## Element and text location data

[START]

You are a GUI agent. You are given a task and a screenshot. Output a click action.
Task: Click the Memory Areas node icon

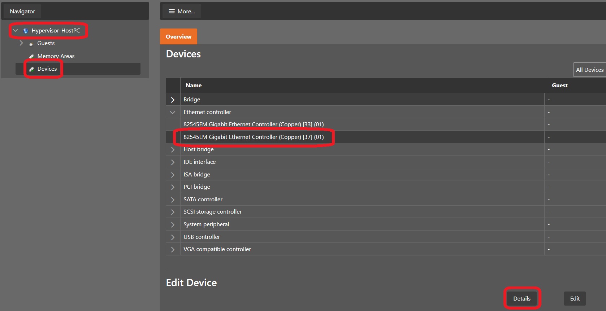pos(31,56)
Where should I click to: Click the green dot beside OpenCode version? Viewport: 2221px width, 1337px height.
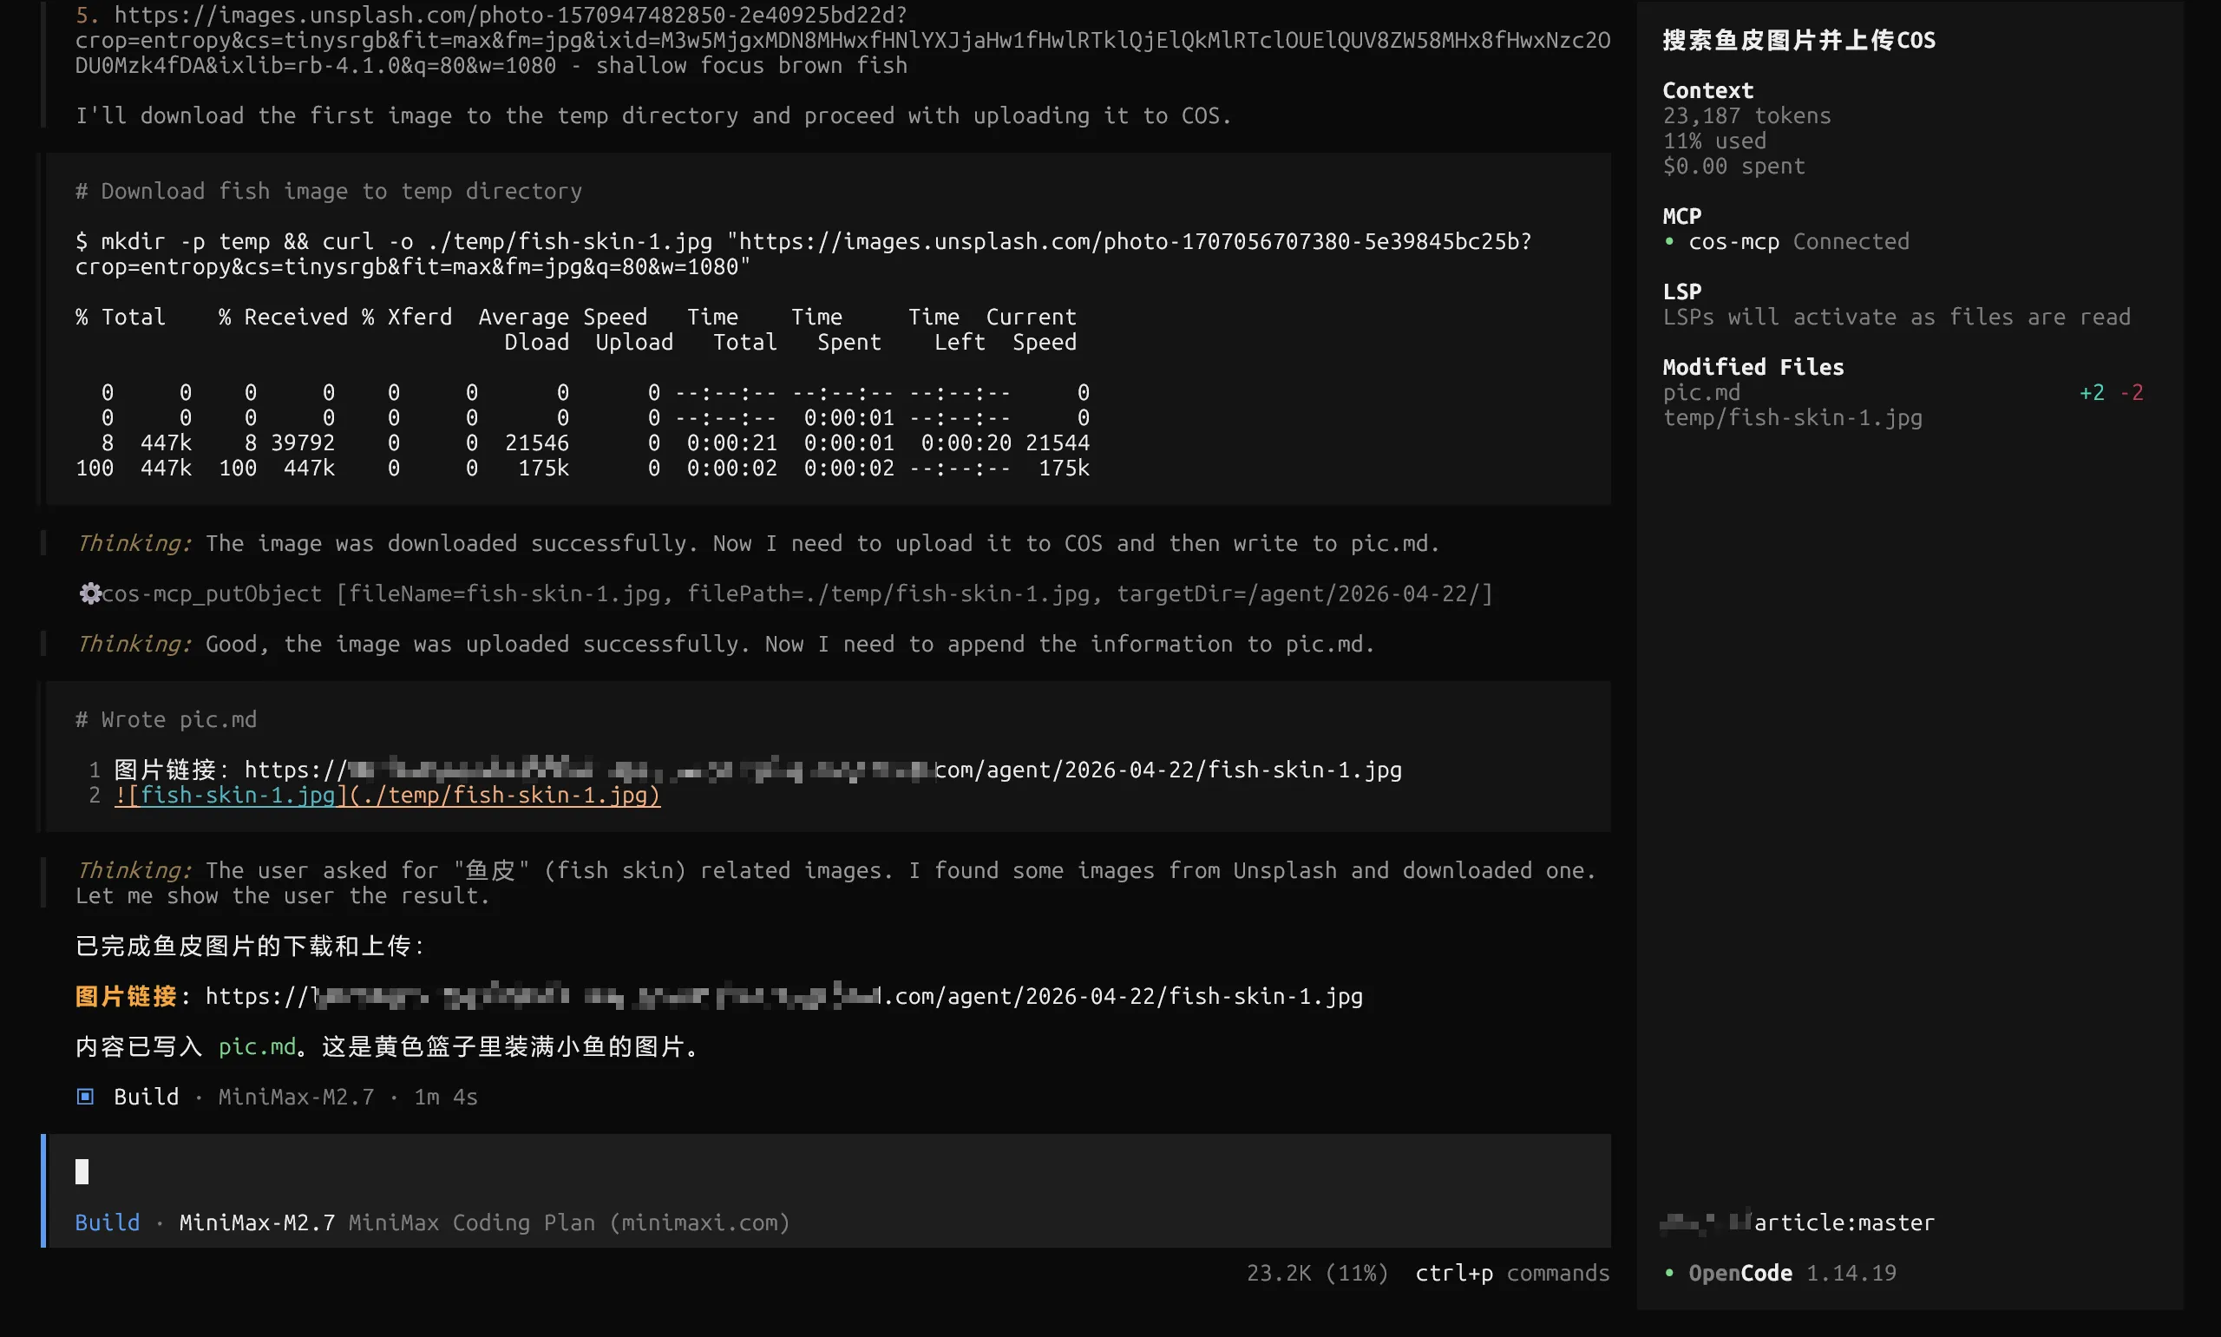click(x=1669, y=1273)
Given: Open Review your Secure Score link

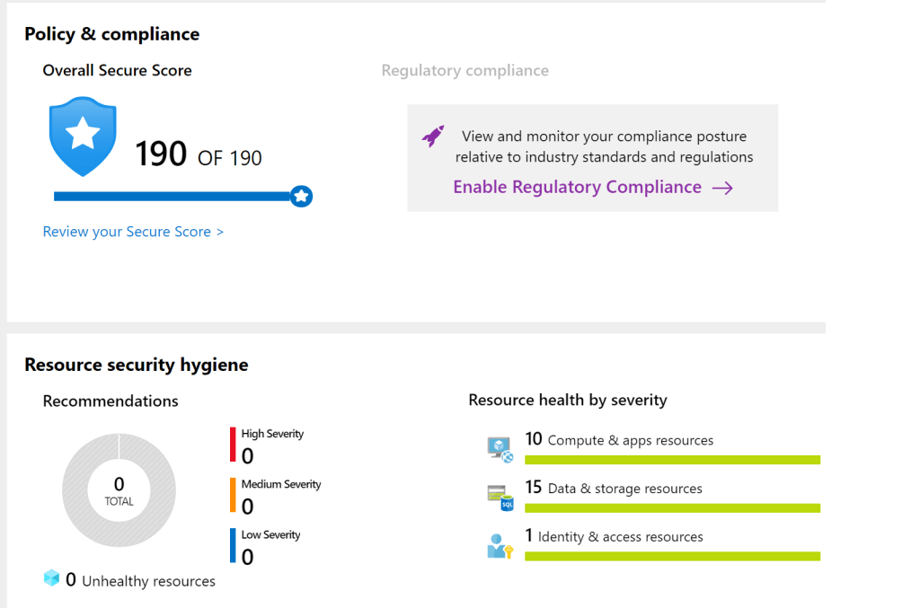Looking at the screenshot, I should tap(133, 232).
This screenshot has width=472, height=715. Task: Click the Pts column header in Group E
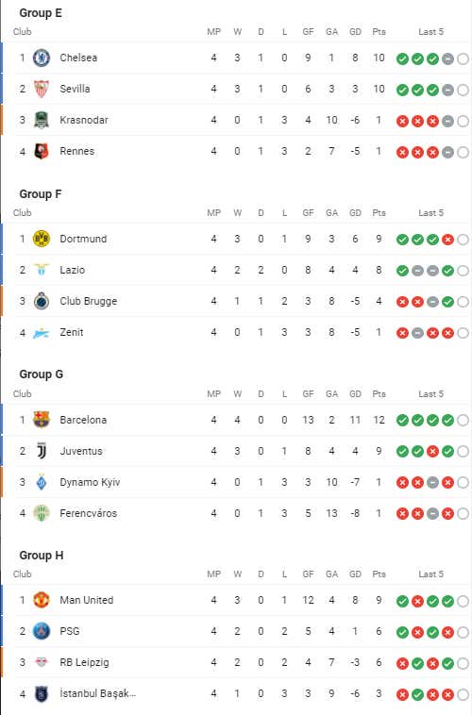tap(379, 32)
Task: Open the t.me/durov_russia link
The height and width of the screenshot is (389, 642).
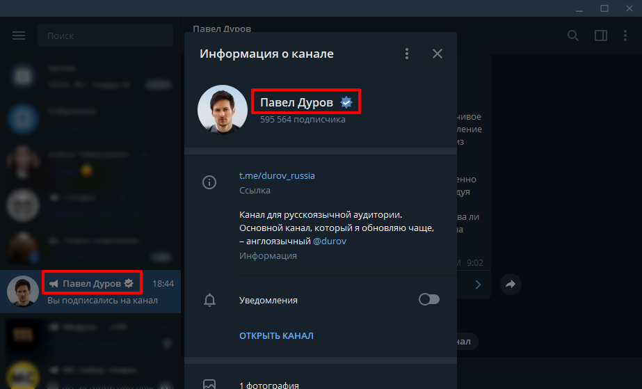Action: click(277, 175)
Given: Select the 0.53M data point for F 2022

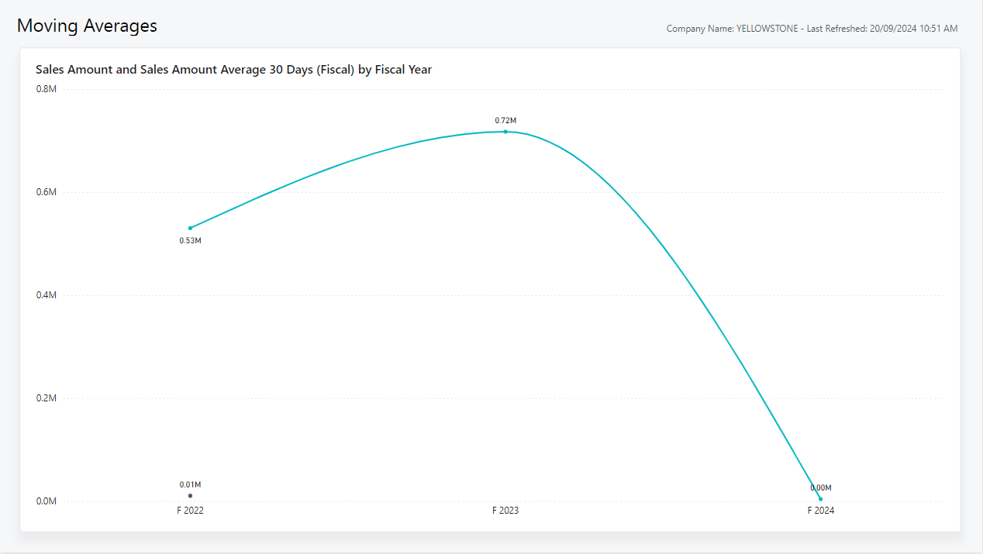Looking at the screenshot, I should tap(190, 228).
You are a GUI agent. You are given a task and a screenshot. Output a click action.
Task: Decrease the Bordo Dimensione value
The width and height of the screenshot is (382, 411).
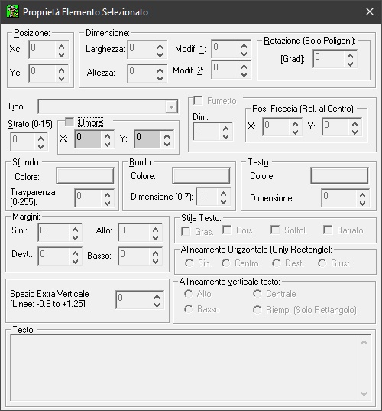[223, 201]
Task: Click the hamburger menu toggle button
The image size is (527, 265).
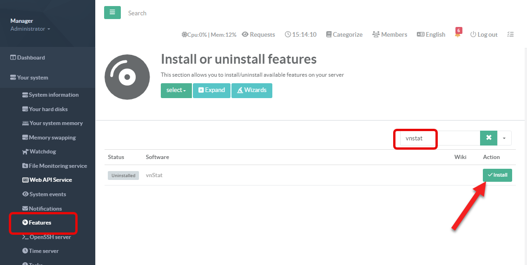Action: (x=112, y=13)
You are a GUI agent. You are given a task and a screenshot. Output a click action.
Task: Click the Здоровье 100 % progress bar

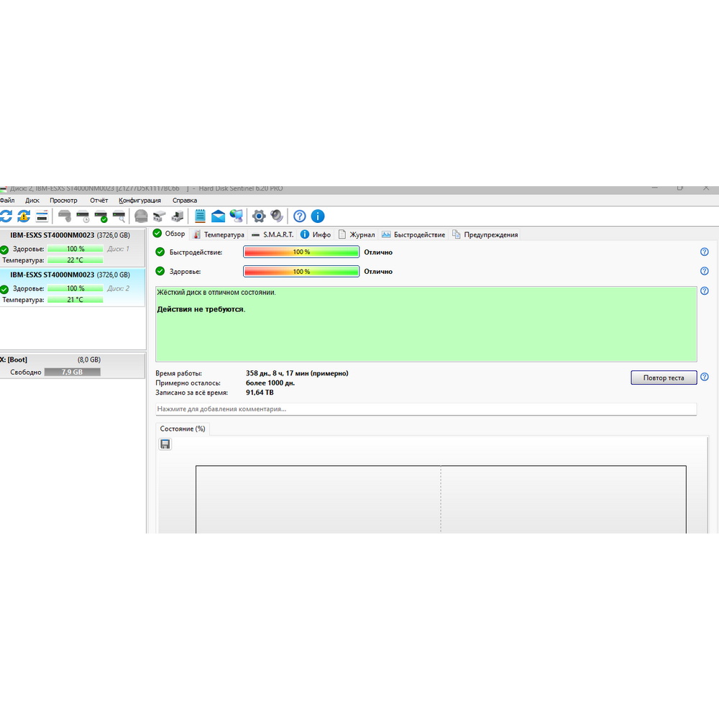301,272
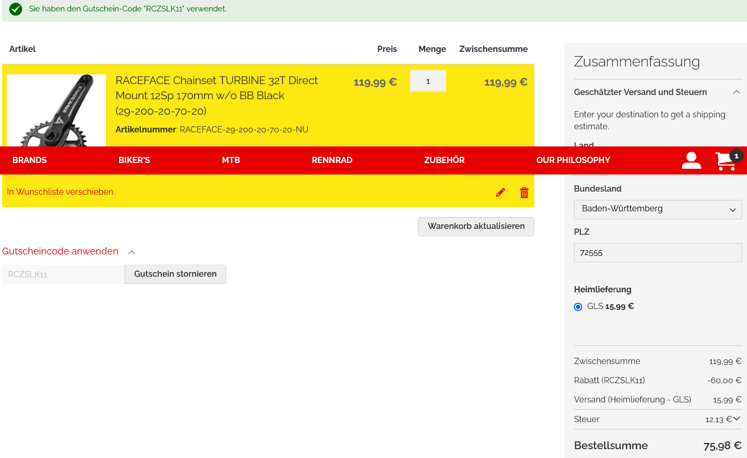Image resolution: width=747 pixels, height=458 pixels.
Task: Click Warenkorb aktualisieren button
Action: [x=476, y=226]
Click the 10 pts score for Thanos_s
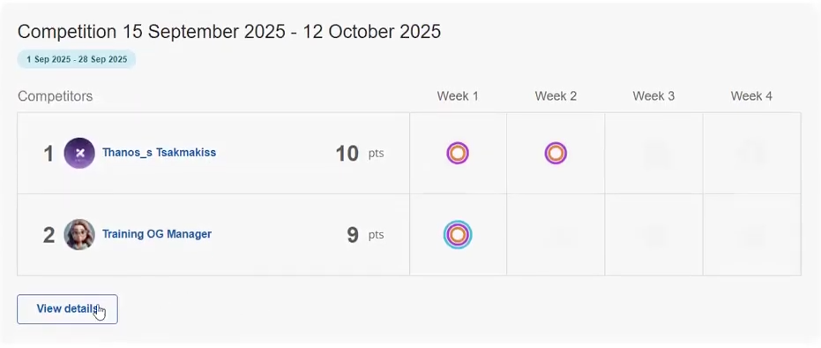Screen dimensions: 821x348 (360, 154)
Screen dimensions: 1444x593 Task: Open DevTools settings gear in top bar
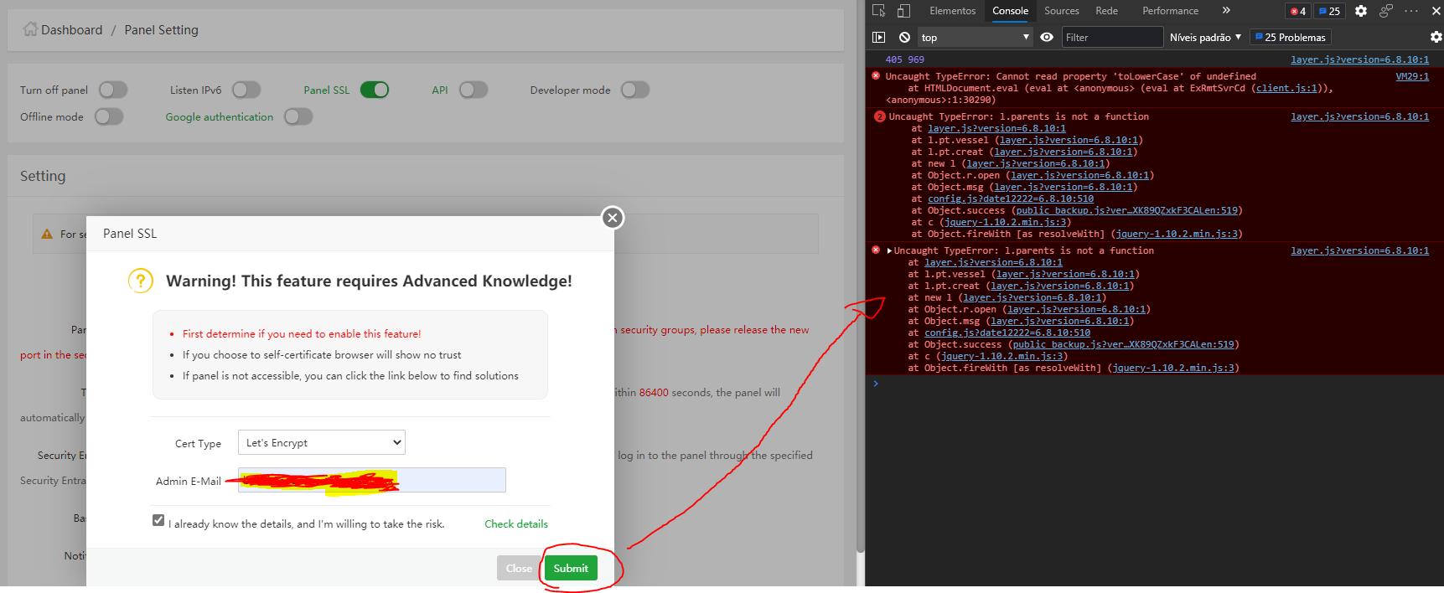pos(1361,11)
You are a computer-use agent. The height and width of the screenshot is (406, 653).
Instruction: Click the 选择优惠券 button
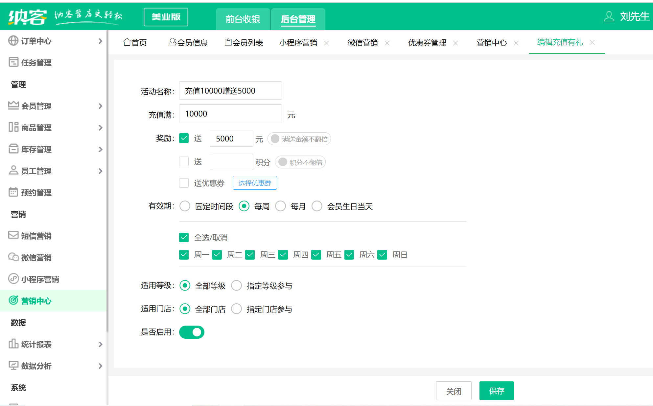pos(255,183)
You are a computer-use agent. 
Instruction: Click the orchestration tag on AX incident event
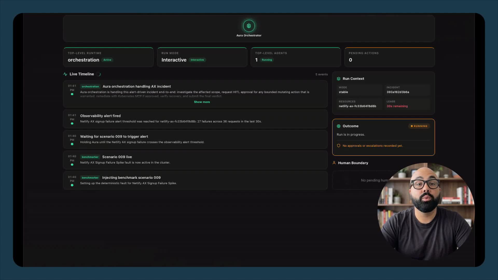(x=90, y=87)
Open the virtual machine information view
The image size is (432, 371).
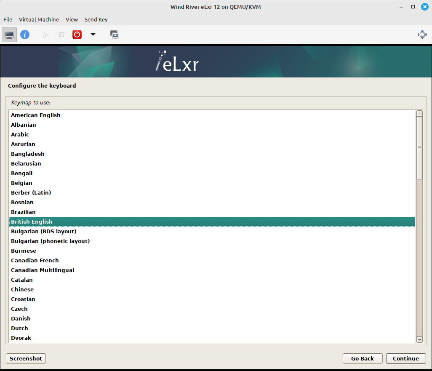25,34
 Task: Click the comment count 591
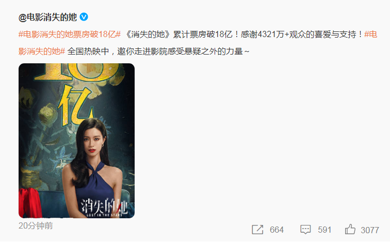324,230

[END]

## Work to be completed
Extract every line of the records above that contains the string "Instruction", with matching case.

## Result of the exercise
Instruction: Click the 选择优惠券 button
Instruction: Click the orchestration tag on AX incident event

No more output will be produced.